Si paga a partire da 161 g/km di CO2 e l’incentivo è riservato alle auto con emissioni di 70 g/km o inferiori.

Definiti ecotassa ed ecobonus per l’acquisto dell’auto

ACCOLTA LA PROPOSTA E_MOB - Dopo le molte critiche ricevute, il Governo modifica il provvedimento che introduce in sistema di tasse e incentivi previsto per l’acquisto di auto nuove. La formulazione attuale dovrebbe essere quella definitiva in quanto inserita nella Legge di Bilancio che deve essere approvata in tempi ristretti dalle camere, tempistica che non consentirebbe di apportare ulteriori modifiche alla norma. Le nuove regole, che  entrano in vigore da marzo 2019, recepiscono in parte la proposta di e_mob, il coordinamento di istituzioni, aziende e associazioni attive nel promuovere la mobilità elettrica che ha diramato pure i dettagli del provvedimento. Le novità principali riguardano i limiti per fare scattare il “malus” e il “bonus” e l’introduzione parziale della rottamazione.

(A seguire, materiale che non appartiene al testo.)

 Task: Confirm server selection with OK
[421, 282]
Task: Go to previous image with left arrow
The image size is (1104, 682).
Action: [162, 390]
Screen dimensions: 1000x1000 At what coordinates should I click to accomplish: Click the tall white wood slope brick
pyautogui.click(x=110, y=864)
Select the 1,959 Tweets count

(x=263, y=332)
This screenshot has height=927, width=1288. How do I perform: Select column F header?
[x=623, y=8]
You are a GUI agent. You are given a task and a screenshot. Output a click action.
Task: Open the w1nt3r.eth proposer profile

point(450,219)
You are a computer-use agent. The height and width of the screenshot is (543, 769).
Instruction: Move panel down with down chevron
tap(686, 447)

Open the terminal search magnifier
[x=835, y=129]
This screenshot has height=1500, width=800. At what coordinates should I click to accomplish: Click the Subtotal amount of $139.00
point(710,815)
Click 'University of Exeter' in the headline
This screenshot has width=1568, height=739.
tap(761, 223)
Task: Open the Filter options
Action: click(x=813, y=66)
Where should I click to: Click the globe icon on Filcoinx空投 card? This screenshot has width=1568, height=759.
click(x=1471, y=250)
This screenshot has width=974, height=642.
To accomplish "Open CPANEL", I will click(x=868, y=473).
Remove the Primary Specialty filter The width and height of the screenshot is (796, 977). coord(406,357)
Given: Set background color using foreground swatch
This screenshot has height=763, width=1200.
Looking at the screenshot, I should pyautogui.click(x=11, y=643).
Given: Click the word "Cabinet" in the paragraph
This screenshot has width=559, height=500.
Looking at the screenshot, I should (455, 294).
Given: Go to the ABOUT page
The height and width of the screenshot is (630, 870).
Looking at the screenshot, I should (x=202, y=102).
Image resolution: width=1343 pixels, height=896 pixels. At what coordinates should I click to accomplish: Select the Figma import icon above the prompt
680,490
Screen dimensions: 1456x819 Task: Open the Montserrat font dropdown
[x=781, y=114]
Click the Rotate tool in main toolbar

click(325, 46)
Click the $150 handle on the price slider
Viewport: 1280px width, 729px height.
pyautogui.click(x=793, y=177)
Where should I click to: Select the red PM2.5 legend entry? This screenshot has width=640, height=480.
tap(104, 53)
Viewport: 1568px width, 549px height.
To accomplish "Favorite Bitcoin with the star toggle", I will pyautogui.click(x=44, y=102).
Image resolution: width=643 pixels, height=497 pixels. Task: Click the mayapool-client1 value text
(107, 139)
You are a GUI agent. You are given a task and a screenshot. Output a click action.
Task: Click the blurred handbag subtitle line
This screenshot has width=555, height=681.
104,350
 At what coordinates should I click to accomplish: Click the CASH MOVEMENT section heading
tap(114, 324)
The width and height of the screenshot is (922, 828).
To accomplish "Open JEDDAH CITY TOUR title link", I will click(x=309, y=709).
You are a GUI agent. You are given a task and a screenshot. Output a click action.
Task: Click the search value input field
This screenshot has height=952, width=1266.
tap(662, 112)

SI PAGA A PARTIRE DA 161 GRAMMI - Il limite che introduce la sovratassa all’acquisto sale dai 110 g/km di CO2 della proposta originaria agli attuali 161 g/km. Un innalzamento voluto per escludere dal pagamento della tassa le vetture più piccole, come city car, utilitarie e compatte, ma anche modelli di categoria superiore. Di fatto, rimangono soltanto quattro fasce contro le nove precedenti e si riducono gli importi previsti, con il più basso (161-175 g/km) limitato a 1.100 euro (prima era 1.500 euro) e il più alto (oltre 250 g/km) a 2.500 euro (prima 3.000 euro). Nel mezzo, come da tabella riportata sotto, ci sono altre due fasce con tasse per l’acquisto di 1.600 e 2.000 euro. I valori di CO2 sono quelli riportati nella carta di circolazione della vettura, e il ciclo di omologazione di riferimento è il nuovo WLTP, divenuto obbligatorio dallo scorso settembre, ma convertito con un algoritmo fornito dall'Ue che lo rende paragonabile al ciclo precedente, ossia il ciclo NEDC.

TASSA

Emissioni CO2 (g/km)*

Tassa (euro)

161-175

1.100

176-200

1.600

201-250

2.000

Oltre 250

2.500

*valori secondo il ciclo di prova WLTP convertito in NEDC


> VEDI LE AUTO CHE PAGANO LA TASSA

BONUS SOLO PER ELETTRICHE E IBRIDE - Sul fronte bonus sparisce la fascia compresa tra 70 e 90 grammi di CO2, lasciando, di fatto, gli incentivi alle sole vetture elettriche e ibride plug-in. Rimangono invariate le altre due fasce, quelle da 0 a 20 g/km e quella da 21 a 70 g/km, ma con l’introduzione della rottamazione, non obbligatoria, ma utile per innalzare il contributo statale. Per i modelli con emissioni inferiori a 20 g/km l’agevolazione rimane di 6.000 euro, ma soltanto se con rottamazione di una vettura con omologazione Euro 4 o inferiore. In assenza, l’incentivo è limitato a 4.000 euro. Stessa distinzione per i modelli con emissioni comprese tra 21 e 70 g/km che possono contare su uno “sconto” statale di 2.500 euro, riducibile a 1.500 senza rottamazione. Altra importante novità riguarda l’applicazione di un tetto massimo del prezzo della vettura oltre il quale il contributo non viene erogato. Il limite fissato è di 45.000 euro Iva esclusa (54.900 Iva inclusa). I fondi destinati all'ecobonus sono di 60 milioni per il 2019 e di 70 milioni per ciascuno dei due anni successivi.

INCENTIVO

Emissioni CO2 (g/km)*

Con rottamazione (euro)

Senza rottamazione (euro)

0-20

6.000

4.000

21-70

2.500

1.500

*valori secondo il ciclo di prova WLTP convertito in NEDC


> VEDI LE AUTO CHE POSSONO RICHIEDERE L'ECOBONUS

AGEVOLAZIONI PER LE WALL BOX - Con il nuovo provvedimento entra pure un’agevolazione per l’installazione di wall box domestiche o di colonnine condominiali per la ricarica privata. Il contributo è elargito sotto forma di detrazione d’imposta lorda del 50% delle spese sostenute per l’infrastruttura di ricarica e/o per modificare l’impianto elettrico con potenza addizionale fino a 7 kW. L’agevolazione non può superare i 3000 euro complessivi ed è valida per opere effettuate dal 1 marzo 2019 al 31 dicembre 2021 e fino all’esaurimento delle risorse.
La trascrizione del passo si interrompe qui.